Cypriot Women's Cup
- Organiser(s): Cyprus Football Association
- Founded: 1998; 28 years ago
- Region: Cyprus
- Current champions: Apollon Ladies (15th title)
- Most championships: Apollon Ladies (15 titles)
- Website: cfacup.com.cy
- 2025–26

= Cypriot Women's Cup =

The Cypriot Women's Cup is the national women's football cup competition in Cyprus. The cup was first held in 1998/99. No editions organised by the Cyprus Football Association were played from 2000 to 2002 and 2004 to 2005.

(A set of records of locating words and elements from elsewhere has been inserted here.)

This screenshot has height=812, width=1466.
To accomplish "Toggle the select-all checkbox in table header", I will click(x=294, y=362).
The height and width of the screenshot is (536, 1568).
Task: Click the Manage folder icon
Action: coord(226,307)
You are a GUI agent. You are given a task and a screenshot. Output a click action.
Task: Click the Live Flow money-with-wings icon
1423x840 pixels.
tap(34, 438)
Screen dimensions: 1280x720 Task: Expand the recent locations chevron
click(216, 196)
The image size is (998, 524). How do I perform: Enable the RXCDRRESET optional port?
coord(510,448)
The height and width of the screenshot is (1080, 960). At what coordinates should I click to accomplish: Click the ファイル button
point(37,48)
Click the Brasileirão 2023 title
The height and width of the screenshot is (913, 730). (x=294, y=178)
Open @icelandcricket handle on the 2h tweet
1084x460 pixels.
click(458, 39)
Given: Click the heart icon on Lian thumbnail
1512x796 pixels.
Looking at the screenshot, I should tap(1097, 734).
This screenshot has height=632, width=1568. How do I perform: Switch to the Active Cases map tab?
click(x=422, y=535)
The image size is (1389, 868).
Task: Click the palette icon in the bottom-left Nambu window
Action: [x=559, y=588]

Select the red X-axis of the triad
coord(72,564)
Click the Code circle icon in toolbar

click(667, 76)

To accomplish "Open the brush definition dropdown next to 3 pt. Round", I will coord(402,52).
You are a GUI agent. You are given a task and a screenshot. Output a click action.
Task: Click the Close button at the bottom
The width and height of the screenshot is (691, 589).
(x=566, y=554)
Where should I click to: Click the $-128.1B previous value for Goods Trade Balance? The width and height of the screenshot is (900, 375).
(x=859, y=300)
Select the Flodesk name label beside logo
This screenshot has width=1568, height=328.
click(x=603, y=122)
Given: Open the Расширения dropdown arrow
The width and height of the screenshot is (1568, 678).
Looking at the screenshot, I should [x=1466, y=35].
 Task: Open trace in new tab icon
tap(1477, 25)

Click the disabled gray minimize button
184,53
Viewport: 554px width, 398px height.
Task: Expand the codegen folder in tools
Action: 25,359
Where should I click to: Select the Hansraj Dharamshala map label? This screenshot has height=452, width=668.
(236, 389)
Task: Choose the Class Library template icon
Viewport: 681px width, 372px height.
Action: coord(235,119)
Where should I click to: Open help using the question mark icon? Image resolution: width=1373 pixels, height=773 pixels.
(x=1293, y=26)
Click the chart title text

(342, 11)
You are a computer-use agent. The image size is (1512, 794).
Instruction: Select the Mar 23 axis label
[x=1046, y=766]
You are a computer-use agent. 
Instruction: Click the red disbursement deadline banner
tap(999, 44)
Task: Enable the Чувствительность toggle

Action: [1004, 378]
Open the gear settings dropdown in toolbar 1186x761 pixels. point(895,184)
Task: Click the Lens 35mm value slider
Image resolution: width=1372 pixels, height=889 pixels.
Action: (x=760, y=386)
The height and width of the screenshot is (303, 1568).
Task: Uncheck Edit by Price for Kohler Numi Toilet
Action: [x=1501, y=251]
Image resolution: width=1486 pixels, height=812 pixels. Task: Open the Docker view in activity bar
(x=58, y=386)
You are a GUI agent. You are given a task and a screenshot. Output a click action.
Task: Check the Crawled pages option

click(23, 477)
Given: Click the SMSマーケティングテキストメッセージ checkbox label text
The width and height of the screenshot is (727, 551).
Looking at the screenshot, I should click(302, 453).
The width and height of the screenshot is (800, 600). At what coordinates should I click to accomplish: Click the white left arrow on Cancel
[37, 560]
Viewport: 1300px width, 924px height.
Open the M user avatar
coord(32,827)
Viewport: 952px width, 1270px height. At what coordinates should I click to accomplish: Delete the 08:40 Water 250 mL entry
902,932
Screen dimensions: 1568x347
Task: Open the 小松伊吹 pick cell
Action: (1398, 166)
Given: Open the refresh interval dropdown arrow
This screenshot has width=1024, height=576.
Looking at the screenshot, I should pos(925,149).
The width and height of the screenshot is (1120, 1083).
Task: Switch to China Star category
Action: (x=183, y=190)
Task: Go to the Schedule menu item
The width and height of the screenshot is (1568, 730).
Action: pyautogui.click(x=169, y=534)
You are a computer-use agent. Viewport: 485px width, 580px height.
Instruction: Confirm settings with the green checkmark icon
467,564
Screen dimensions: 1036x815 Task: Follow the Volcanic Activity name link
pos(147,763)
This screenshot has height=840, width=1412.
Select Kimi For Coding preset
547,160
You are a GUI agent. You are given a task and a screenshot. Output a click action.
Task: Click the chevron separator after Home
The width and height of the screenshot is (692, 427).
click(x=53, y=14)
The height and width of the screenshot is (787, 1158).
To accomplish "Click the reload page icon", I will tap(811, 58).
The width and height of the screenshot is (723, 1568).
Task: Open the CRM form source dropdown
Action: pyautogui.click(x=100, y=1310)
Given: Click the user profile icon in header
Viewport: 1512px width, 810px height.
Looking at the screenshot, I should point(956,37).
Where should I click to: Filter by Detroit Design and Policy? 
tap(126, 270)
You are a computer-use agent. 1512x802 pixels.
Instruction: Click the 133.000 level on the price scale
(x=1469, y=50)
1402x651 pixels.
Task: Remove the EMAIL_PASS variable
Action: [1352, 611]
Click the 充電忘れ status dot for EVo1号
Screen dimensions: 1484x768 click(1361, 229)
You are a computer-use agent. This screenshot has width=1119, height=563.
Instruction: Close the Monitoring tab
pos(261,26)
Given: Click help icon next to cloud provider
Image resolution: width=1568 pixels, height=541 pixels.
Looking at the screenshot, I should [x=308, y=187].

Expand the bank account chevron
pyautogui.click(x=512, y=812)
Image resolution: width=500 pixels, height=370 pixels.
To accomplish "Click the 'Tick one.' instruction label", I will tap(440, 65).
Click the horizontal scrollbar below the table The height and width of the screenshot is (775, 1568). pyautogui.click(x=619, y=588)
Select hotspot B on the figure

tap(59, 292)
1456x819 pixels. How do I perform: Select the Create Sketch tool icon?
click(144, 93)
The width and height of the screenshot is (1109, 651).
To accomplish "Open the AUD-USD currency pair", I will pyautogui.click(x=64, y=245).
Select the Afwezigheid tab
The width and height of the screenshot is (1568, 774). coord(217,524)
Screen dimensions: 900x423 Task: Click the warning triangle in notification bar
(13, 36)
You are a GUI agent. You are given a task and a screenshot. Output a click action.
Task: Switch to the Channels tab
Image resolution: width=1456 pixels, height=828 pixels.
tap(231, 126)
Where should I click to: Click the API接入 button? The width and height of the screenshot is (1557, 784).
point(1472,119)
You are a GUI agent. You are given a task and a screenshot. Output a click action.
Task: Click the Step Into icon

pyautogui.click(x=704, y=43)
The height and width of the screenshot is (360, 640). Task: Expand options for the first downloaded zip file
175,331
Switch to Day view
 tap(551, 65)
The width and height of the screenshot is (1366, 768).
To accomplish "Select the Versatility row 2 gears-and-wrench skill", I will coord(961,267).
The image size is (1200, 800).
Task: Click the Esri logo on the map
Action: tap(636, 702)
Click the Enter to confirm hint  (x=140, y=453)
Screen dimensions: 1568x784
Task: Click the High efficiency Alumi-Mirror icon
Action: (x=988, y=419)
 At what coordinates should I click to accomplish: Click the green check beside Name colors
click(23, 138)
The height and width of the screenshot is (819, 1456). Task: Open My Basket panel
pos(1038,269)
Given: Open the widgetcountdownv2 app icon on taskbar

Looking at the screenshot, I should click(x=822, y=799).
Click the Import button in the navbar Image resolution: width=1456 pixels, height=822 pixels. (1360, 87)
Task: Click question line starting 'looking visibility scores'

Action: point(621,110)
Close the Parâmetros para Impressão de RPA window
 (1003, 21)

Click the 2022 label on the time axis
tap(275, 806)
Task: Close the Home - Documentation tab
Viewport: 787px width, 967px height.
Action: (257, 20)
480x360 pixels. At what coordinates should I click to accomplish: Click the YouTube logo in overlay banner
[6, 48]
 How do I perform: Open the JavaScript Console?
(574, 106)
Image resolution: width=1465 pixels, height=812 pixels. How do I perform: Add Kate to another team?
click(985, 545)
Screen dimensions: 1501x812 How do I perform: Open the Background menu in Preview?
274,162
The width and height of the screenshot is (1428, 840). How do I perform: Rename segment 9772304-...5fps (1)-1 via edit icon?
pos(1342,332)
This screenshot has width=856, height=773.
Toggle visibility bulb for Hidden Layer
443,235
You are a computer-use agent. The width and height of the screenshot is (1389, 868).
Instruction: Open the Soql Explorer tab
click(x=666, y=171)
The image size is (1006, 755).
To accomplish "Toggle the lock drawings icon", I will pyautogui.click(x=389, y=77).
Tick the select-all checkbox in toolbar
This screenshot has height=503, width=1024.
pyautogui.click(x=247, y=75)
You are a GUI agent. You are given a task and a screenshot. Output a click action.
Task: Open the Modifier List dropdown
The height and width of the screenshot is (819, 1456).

==Cypriot Women's Cup Finals==
The table below lists the teams that participated in the final of the cup each season.

Key to list of winners
| * | Match went to extra time |
| † | Match decided via a penalty shoot-out after extra time |
| ‡ | Winning team won the Domestic Double (Women's League title and Women's Cypriot Cup) |
| (#) | Number of trophy won by club |

| Season | Winner | Result | Runner-up |
| 1998–99 | Lefkothea Latsion ‡ (1) | 3-1 | La Bella Limassol |
| 1999–00 | Not held |  |  |
2000–01
2001–02
| 2002–03 | Pafia Pafou (1) | 2–0 | Ledra Nicosia |
| 2003–04 | Ledra Nicosia ‡(1) | 3-2 | AEK Konstantias |
| 2004-05 | Not held |  |  |
| 2005–06 | AEK Konstantias ‡ (1) | 3-1 | Ledra Nicosia |
| 2006–07 | AEK Konstantias ‡ (2) | 3-1 | Nea Salamina |
| 2007–08 | Vamos Idalion ‡ (1) | 2-0 | Pafia Pafou |
| 2008–09 | Apollon Ladies ‡ (1) | 5–2 | Lefkothea Latsion |
| 2009–10 | Apollon Ladies ‡ (2) | 4–0 | Lefkothea Latsion |
| 2010–11 | Apollon Ladies ‡ (3) | 6–3 | AEK Konstantias |
| 2011–12 | Apollon Ladies ‡ (4) | 6–0 | Pafia Pafou |
| 2012–13 | Apollon Ladies ‡ (5) | 2–1 | Lefkothea Latsion |
| 2013–14 | Apollon Ladies ‡ (6) | 2–1 | Lefkothea Latsion |
| 2014–15 | Apollon Ladies ‡ (7) | 3–0 | Lefkothea Latsion |

| 2015–16 | Apollon Ladies ‡ (8) | 5–1 | Lefkothea Latsion |
| 2016–17 | Apollon Ladies ‡ (9) | 5–0 | Barcelona FA Limassol |
| 2017–18 | Apollon Ladies (10) | 2–2 † | Barcelona FA Limassol |
| Season | Winner | Score | Runner-up |
|---|---|---|---|
| 2018–19 | Barcelona FA Limassol (1) | 4–0 | AC Omonia |
| 2019–20 | Abandoned due to COVID-19 pandemic |  |  |
| 2020–21 | AC Omonia (1) | 0–0 † | Apollon Ladies |
| 2021–22 | Apollon Ladies ‡ (11) | 2–0 | Nea Salamina |
| 2022–23 | Apollon Ladies ‡ (12) | 1–0 | AC Omonia |
| 2023–24 | Apollon Ladies ‡ (13) | 3–0 | Lefkothea Latsion |
| 2024–25 | Apollon Ladies ‡ (14) | 2–1 | AC Omonia |
| 2025–26 | Apollon Ladies ‡ (15) | 2–1 | Aris Limassol |

Notes:
- AEK Kokkinochorion is renamed AEK Konstantias in 2009.

==Performance by club==

| Club | Winners | Runners-up | Winning Seasons |
|---|---|---|---|
| Apollon Ladies | 15 | 1 | 2008–09, 2009–10, 2010–11, 2011–12, 2012–13, 2013–14, 2014–15, 2015–16, 2016–17, 2017–18, 2021–22, 2022–23, 2023–24, 2024–25, 2025–26 |
| AEK Konstantias | 2 | 2 | 2005–06, 2006–07 |
| Lefkothea Latsion | 1 | 7 | 1998–99 |
| AC Omonia | 1 | 3 | 2020–21 |
| Pafia Pafou | 1 | 2 | 2002–03 |
| Ledra Nicosia | 1 | 2 | 2003–04 |
| Barcelona FA Limassol | 1 | 2 | 2018–19 |
| Vamos Idaliou | 1 | – | 2007–08 |
| Nea Salamina | – | 2 |  |
| La Bella Limassol | – | 1 |  |
| Aris Limassol | – | 1 |  |

- Notes
- AEK Kokkinochorion is renamed AEK Konstantias in 2009.